The song was briliantly written and Johnson's big bear physic made this country girl fall in love, but he didn't make it into many headlines and fell out of the spot light so to speak... until now.
There is this place in Nashville that you've proabably heard of called Music Row. Its kinda of an unassuming little thing, but very big things happened there for decades. Country artists that became house hold names recorded their music there. This was the place where the rubber met the road so to speak.
Music Rown is an institution in Nashville and its almost heralded as sacred ground for country music fans.
So you can believe my shock that there is talk of historic RCA Studio A being torn down to build condominiums.
Nashville is like a lot of cities in the aspect that it grows and changes, but it also tries to preserve the heritage that it has. So tearing down a historic studio seems a bit off the mark for Nashville.
So the musicians of Nashville are banding together to try and save the studio. I'm fully behind them too.
What most on lookers don't seem to understand about these "old" and often "shabby" looking studios is that there is something there, that you can't see or explain.
I spent two weeks road tripping a few years agon and I wound up in Nashville. By way of some really cool places like Sun Studio in Memphis. This was not only a facility that you could tour and see the place where Elvis recorded his first album, but it was still a working studio.
The building itself had been many things since its early days, including a bakery. But it finally was put in hands that restored it to its prior glory. You learned things on this tour that made you listen to some of that old music with new ears. For example...
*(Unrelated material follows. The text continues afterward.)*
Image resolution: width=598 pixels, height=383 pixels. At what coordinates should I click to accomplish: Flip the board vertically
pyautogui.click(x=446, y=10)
Johnny Cash recorded at the Sun Studio in Memphis early in his career. Now being young and not realizing where he wanted to end up Cash's biggest dream was to play on the Grand Ole Opry stage, in the Ryman. Now seeing the Ryman in person and seeing the stage the rest of this story makes sense. In lots of early recordings you swear that there is a drum in there. There isn't. Given the size of the stage, and in part the midset of the Opry at the time, there wasn't room for a drum set on stage. So to keep his sound true from album to stage, Cash figured out a $1.10 fix. He took a dollar bill fed it between the neck of his guitar and the strings, he then attached it with a paper clip (a box of them in the day cost .10). The restulting sound was a snare type effect when the strings vibrated across the dollar bill. Talk about intuition, in our over driven tech society, its hard to appreciate the dollar bill some times.
There is even a picture in the studio of this brilliant fix, black and white of course... but I bet it was something to experience in color.... Or so the song supposedly goes.
I learned lots of other really cool stuff, but that was one of my faves.
The best part of these old studios is just the feeling you get when your in them. I once heard that the good artist leave a piece of their soul in their music... And I felt it amongst the tile that has seen better days, and the carpet that needed to just be pulled up, and over head tile I'm pretty sure still had asbestos in it (I'm not, but stuff looked old). Lol!
There is heritage in these old places, and roots...
Have we gotten so far from our roots that we need to replace these amazing places with condominiums?
I hope not. I hope that this is where country music listeners everywhere, place some value in their roots and don't stand for it.